The primary way to control performance is by adjusting the parameters passed to the odoo-data-flow import command, which you can set in the params dictionary in your transform.py script.

Using Multiple Workers

The most significant performance gain comes from parallel processing. The import client can run multiple “worker” processes simultaneously, each handling a chunk of the data.

  • CLI Option: --worker

  • params Key: 'worker'

  • Default: 1

By increasing the number of workers, you can leverage multiple CPU cores on the machine running the import script and on the Odoo server itself.

Example

To use 4 parallel processes for an import:

# In your transform.py script

import_params = {
    'model': 'sale.order',
    'worker': 4, # Use 4 workers
    # ... other params
}

processor.process(
    mapping=my_mapping,
    filename_out='data/sale_order.csv',
    params=import_params
)

This will add the --worker=4 flag to the command in your generated load.sh script.

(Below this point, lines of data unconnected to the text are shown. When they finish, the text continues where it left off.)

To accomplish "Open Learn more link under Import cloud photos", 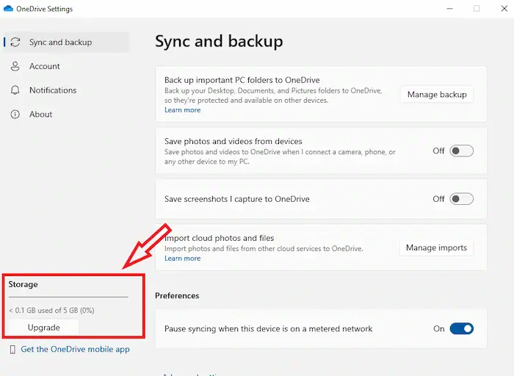I will (182, 259).
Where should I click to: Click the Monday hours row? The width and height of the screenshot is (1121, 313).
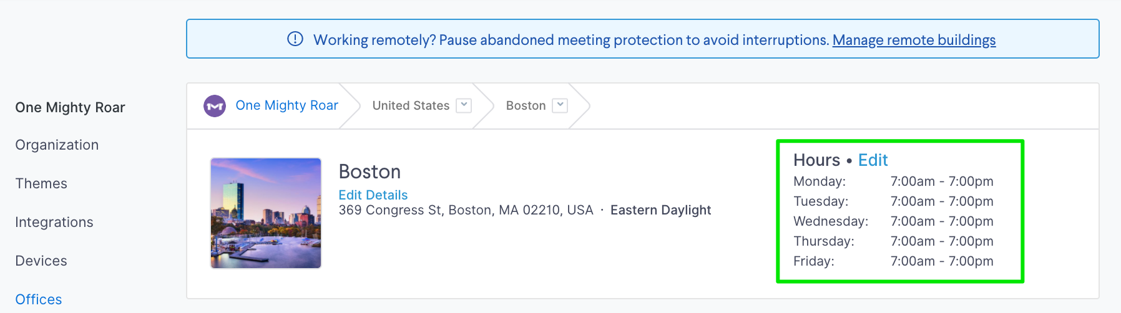pyautogui.click(x=893, y=181)
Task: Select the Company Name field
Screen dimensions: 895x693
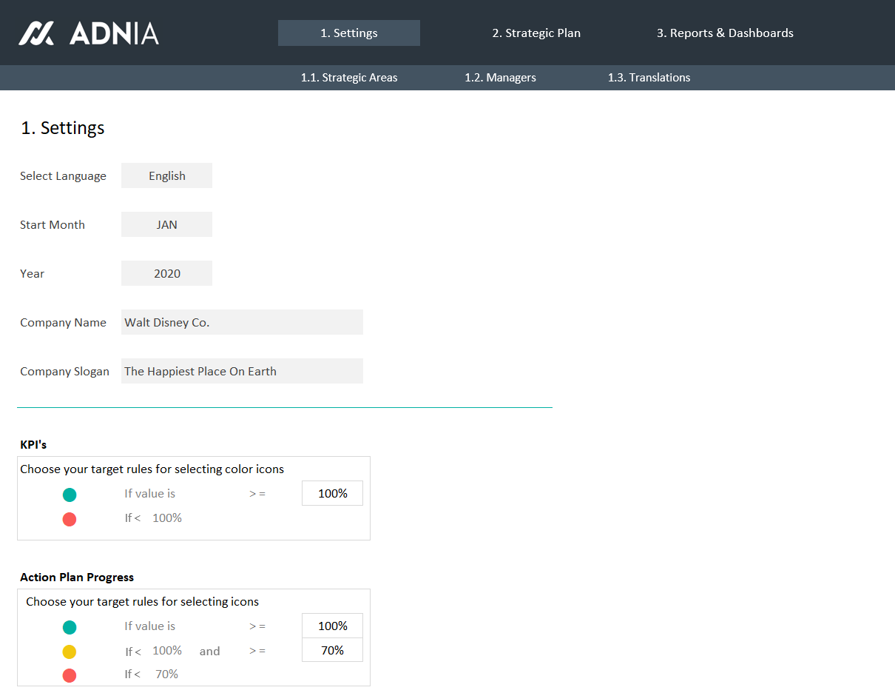Action: click(x=242, y=322)
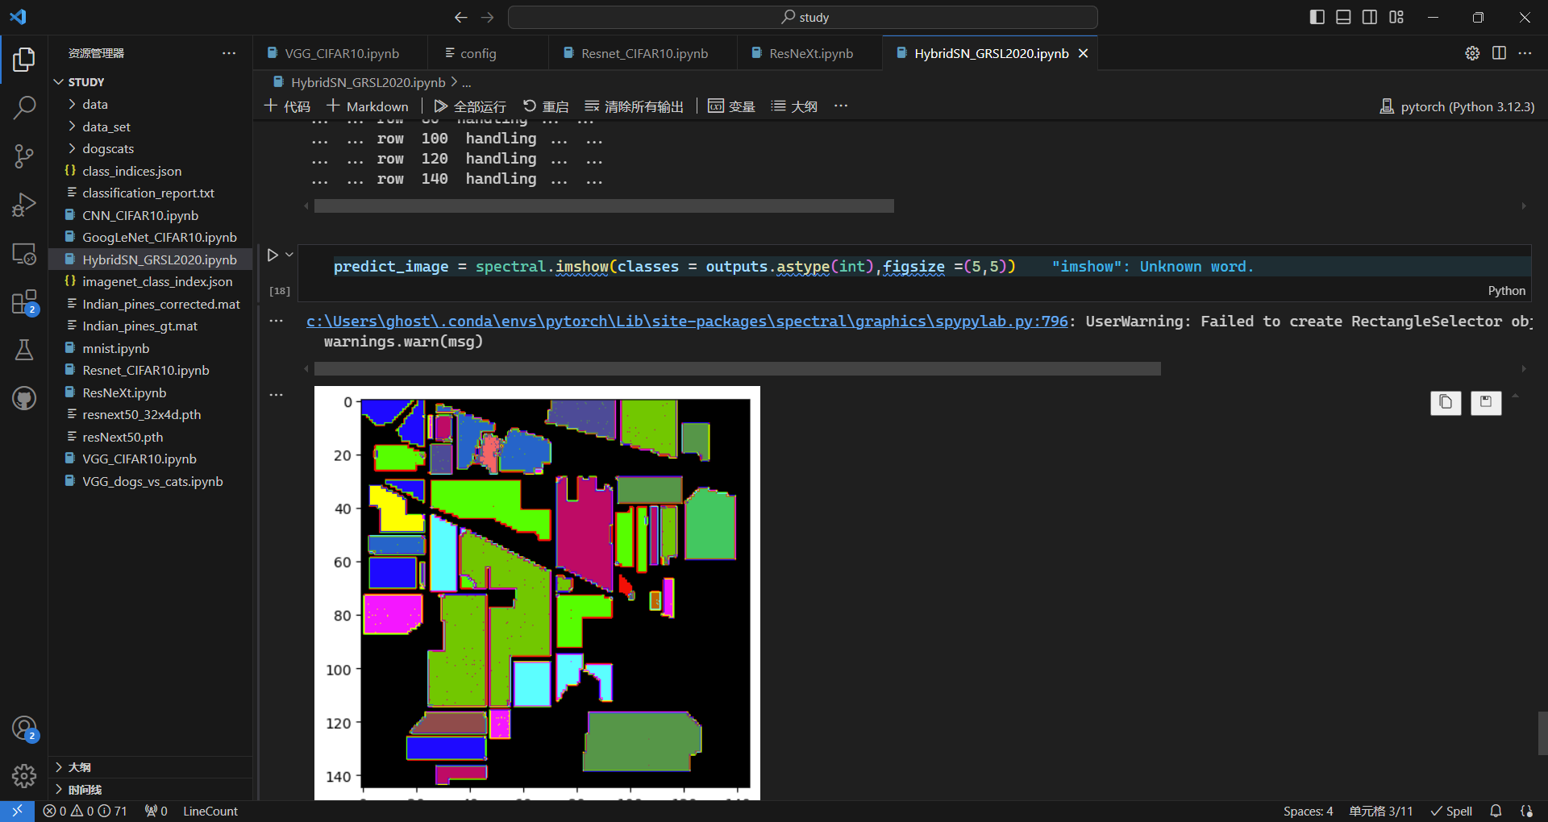The height and width of the screenshot is (822, 1548).
Task: Click the copy output image icon
Action: click(x=1445, y=402)
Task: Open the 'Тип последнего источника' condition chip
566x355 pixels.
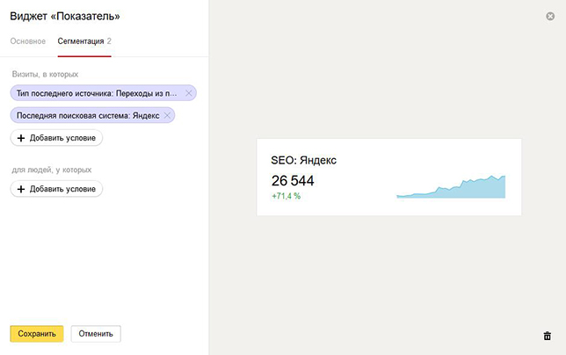Action: (97, 93)
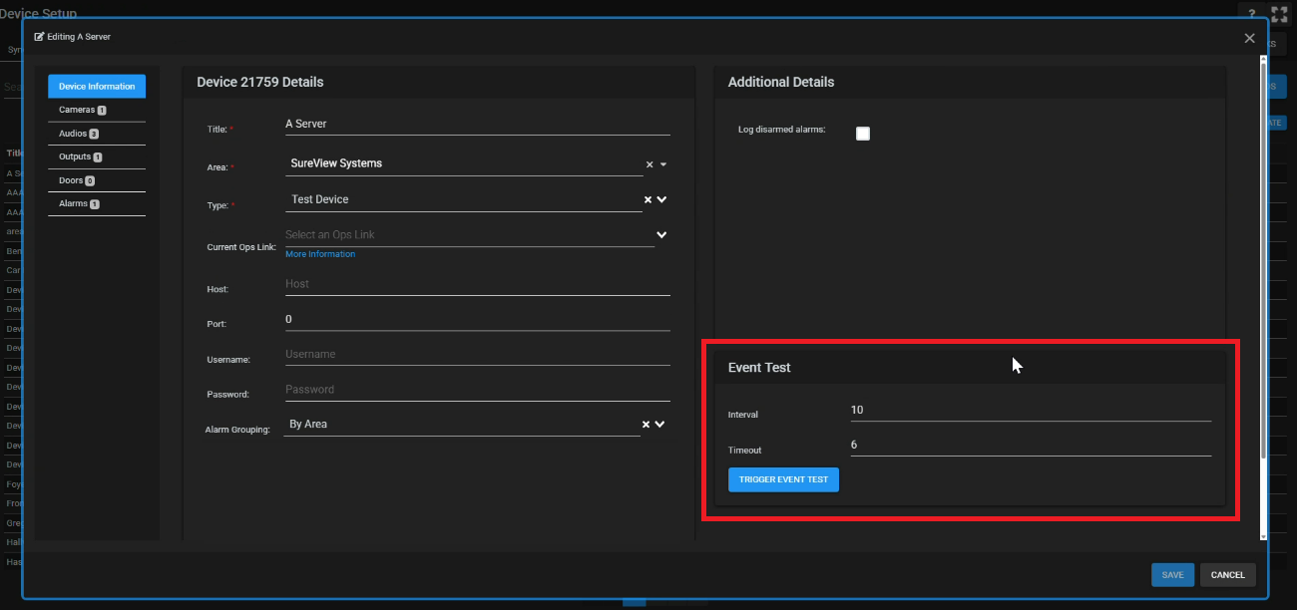Click the More Information link
This screenshot has width=1297, height=610.
[x=320, y=254]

Trade-offs and Considerations

  • CPU Cores: A good rule of thumb is to set the number of workers to be equal to, or slightly less than, the number of available CPU cores on your Odoo server.

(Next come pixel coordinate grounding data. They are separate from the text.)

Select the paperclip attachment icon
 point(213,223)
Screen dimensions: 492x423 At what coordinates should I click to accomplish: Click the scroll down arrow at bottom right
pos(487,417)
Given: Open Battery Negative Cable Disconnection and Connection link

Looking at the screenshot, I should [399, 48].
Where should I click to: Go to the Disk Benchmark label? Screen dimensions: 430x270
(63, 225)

  • Database Deadlocks: The biggest risk with multiple workers is the potential for database deadlocks. This can happen if two workers try to write records that depend on each other at the same time. The library’s two-pass error handling system is designed to mitigate this.

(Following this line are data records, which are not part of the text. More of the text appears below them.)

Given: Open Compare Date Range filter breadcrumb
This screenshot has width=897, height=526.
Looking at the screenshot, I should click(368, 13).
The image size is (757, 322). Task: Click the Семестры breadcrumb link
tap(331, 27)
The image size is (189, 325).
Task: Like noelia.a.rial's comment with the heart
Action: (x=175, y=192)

Solving Concurrent Updates with --groupby

The --groupby option is a powerful feature designed to solve the “race condition” problem that occurs during high-performance, multi-worker imports.

  • CLI Option: --groupby

  • params Key: 'groupby' (Note: use groupby, not split)

  • Default: None

The Problem: A Race Condition

Imagine you are using multiple workers to import contacts that all link to the same parent company.

  • Worker 1 takes a contact and tries to update “Company A”.

  • At the exact same time, Worker 2 takes another contact and also tries to update “Company A”.

The database locks the company record for Worker 1, so when Worker 2 tries to access it, it fails with a “concurrent update” error.

The Solution: The “Sorting Hat”

The --groupby option acts like a “sorting hat.” Before the import begins, it looks at the column you specify (e.g., parent_id/id) and ensures that all records with the same value in that column are sent to the exact same worker.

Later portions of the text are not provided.